The firm added that oil prices have declined recently from the 2011 peaks seen in April, with Brent crude oil futures – the main measuring stick for the world’s oil markets – settling below $100 per barrel by the end of last week. This is the first time since February that oil prices dipped below the $100 mark, Platts added, as concerns about the global economy in general and the “Eurozone” area in particular cast a shadow over oil markets.
However, other experts are not so sure about how oil prices will behave in the coming months. Jay Maroo with the firm Energy Risk, said in a recent research note that, taking the average of the analysts' forecasts, Brent crude is expected to average $110.51 per barrel (bbl) this year, falling marginally to $109.85/bbl in 2012, with West Texas Intermediate (WTI) rising from $94.05/bbl this year to $97.70/bbl in 2012.
“These forecasts show an upward trend from 2010 prices, where both Brent and WTI averaged nearly $80/bbl,” he explained. “However, volatility has certainly not been ruled out. Analysts' forecasts for Brent outside their reference-case scenarios vary enormously from as low as $60/bbl to as high as $175/bbl depending on events.”
Maroo said most analysts believe a major driver of oil prices in the months to come will be the economic performance of the U.S. and Europe, followed by the speed of return of Libyan oil production. Some put more emphasis on Asia and others believe that Saudi Arabia's budget planning will be a supporting factor for oil prices.

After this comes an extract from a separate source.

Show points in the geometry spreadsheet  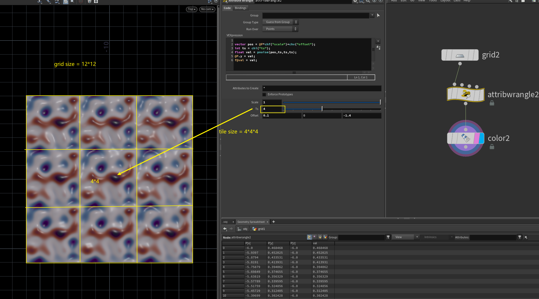pos(309,237)
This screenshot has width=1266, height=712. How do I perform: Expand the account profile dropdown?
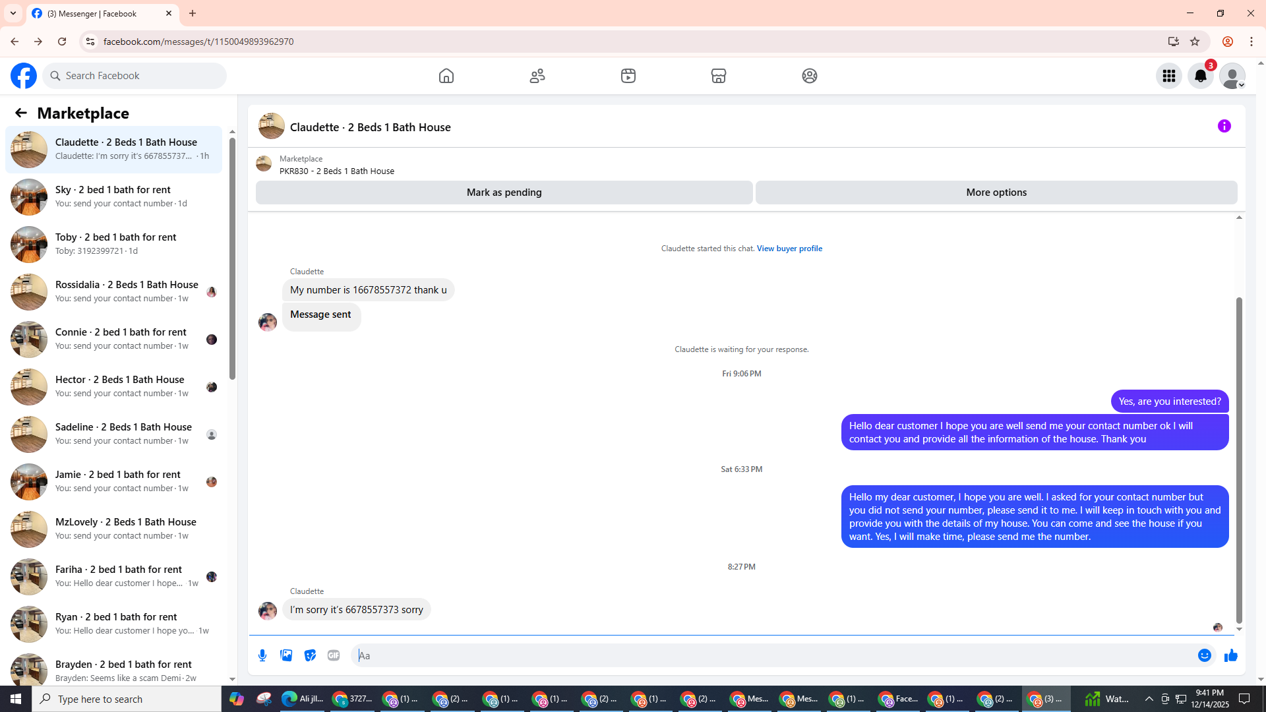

While forecasts for global economic performance remain mixed, concerns over another recession have increased significantly in recent weeks and this has been keeping downward pressure on oil prices.
For example, Colin Smith, head of energy research at VTB Capital, believes that perceptions of economic recovery have been "scaled back quite sharply" in the past few weeks. However, he added that so-called “demand destruction” could also have happened simply because prices were high rather than due to recession.
In short, there are simply far too many economic unknowns at this point to get a clear picture of where oil prices – and thus diesel fuel costs – will go as we head into 2012. That certainly doesn’t help the trucking industry as it tries to figure out what the bottom line might look like in a year, but then again uncertainty – more often than not – seems to this industry’s lot these days.